5 Ways to Keep Your Brand Story Innovative

As we spend the new year recovering from brand storytelling faux pas from 2019 such as the infamous Peloton advertisement and Hallmark’s wishy-washy approach to controversy, there’s no better time than the present to look ahead to how your brand will tell its story in 2020.

Your brand’s story is your most valuable asset. It’s what helps consumers connect with you, what guides every decision you make. If something goes wrong, it’s the guiding light to lead you through a crisis. Late last year, we attended the Fast Company Innovation Festival — five days of the most innovative brand professionals talking about how they connect, drive change and tell their stories. Here are five strategies we learned that we’re taking into our own brand storytelling counsel in 2020.



Joanna Coles said it best: “No true creativity comes from an open laptop.” Breaking out of your bubble and getting opinions from those who have nothing to do with your company or directly with your team can offer a refreshing perspective, but you’ve got to be willing to get up, do the work and invite these interactions into your workspace’s ecosystem. Being a creature of habit doesn’t always bring progressive change. One example: Marketing ad agency Barbarian’s Stranger in Residence program invites interesting technologists and artists to produce in their space and help teams break out of convention. The idea is to give their employees the opportunity to see how radically different thinkers solve problems and tell stories.
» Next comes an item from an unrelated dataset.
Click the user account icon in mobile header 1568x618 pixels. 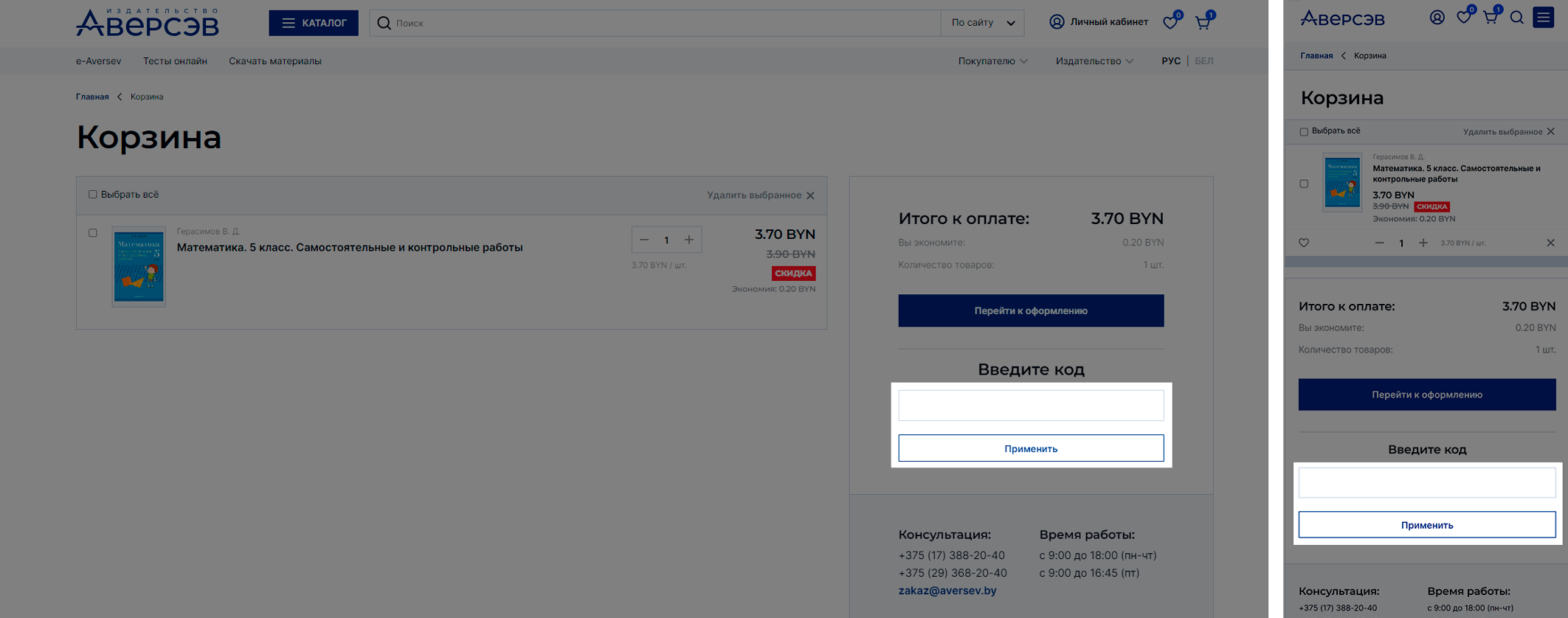(1437, 18)
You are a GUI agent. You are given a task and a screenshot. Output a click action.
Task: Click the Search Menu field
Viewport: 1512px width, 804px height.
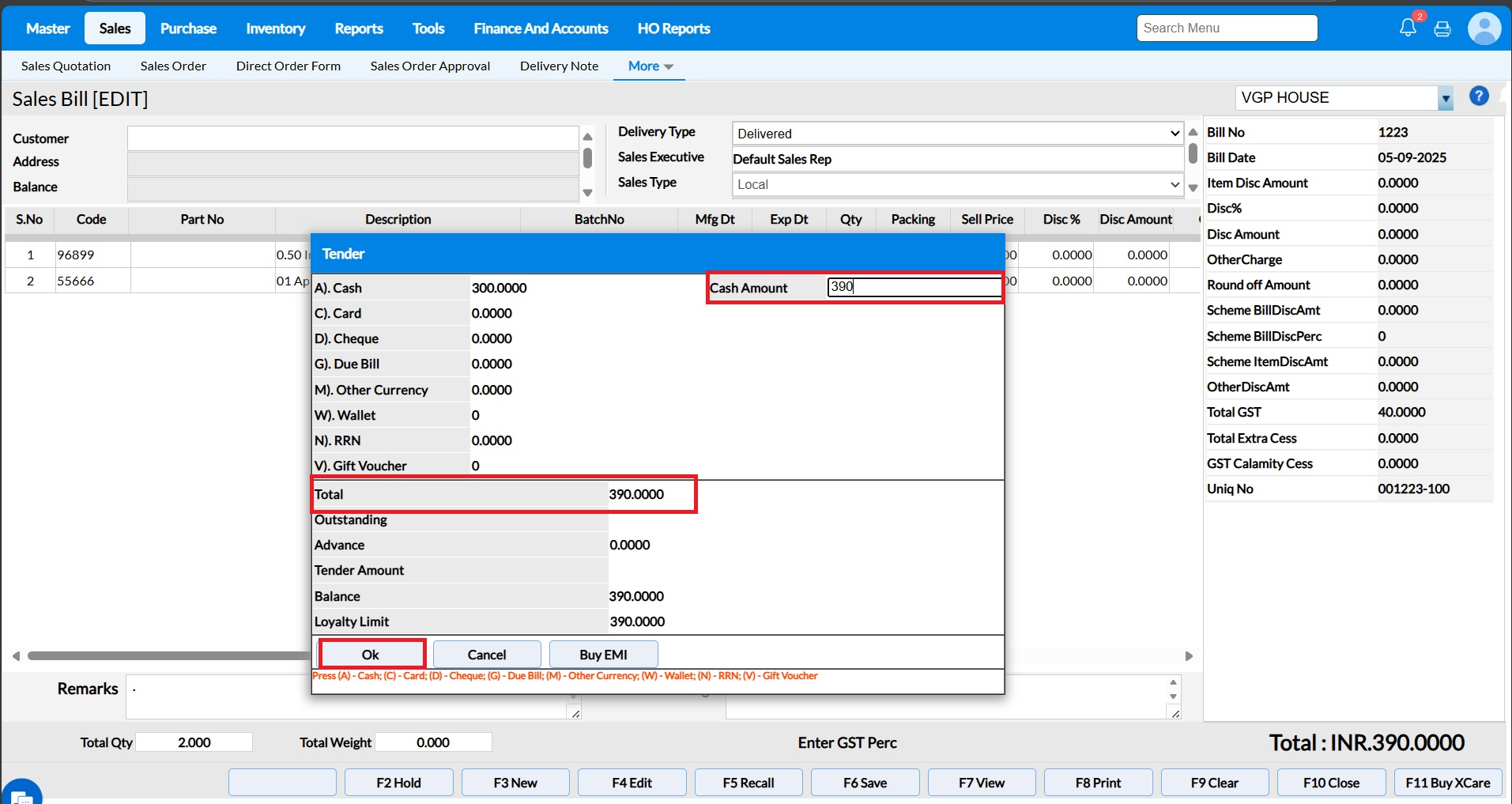click(x=1227, y=28)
Don’t assume it has to be just because it’s always been! Everyone wants to know how to crack the innovation secret. Tapping into diversity and bringing many voices into your process can spur innovation, but there’s special promise in questioning established truths.

Going into production for “Spider-Man: Into the Spider-Verse,” Sony wanted to know what an animated comic book would look like. To find out, the animators had to throw away almost everything they knew about 3D animation, recreating 2D printing techniques in a three-dimensional digital space for the first time ever. The result? Sony managed to make a big-budget movie feel like an arthouse project. And this disruptive attention to detail paid off: “Spider-Man: Into the Spider-Verse” won a string of awards the following year, from an Academy Award to a BAFTA for best animated feature film. It wouldn’t have happened if Sony stuck to incremental innovation.



Our Brands in Motion global study has surveyed 80,000 people over three years, and we’ve yet to see a consumer expectation decrease. One theme that’s stayed consistent: the importance of finding your brand’s purpose and leading with it. But the power dynamic is shifting.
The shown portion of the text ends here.